Task brief> Repeat exactly, and only, the lines below starting at the line that contains "Identify the click" and ending at the line that contains "Shipping (115, 1008)", inclusive of both.

Working data>
——————————
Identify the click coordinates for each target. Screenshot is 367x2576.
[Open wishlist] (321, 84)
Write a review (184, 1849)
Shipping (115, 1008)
——————————
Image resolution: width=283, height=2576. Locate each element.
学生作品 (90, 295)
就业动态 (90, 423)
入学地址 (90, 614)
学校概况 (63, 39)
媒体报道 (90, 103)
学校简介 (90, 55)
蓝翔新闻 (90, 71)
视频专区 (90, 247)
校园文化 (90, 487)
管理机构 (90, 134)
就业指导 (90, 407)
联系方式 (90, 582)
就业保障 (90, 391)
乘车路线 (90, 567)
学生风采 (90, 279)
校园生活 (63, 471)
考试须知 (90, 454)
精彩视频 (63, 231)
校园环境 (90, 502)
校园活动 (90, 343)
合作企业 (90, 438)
——————————
Reply to the task>
Identify the click coordinates for each target. Screenshot is 367x2576.
[Open wishlist] (321, 84)
Write a review (184, 1849)
Shipping (115, 1008)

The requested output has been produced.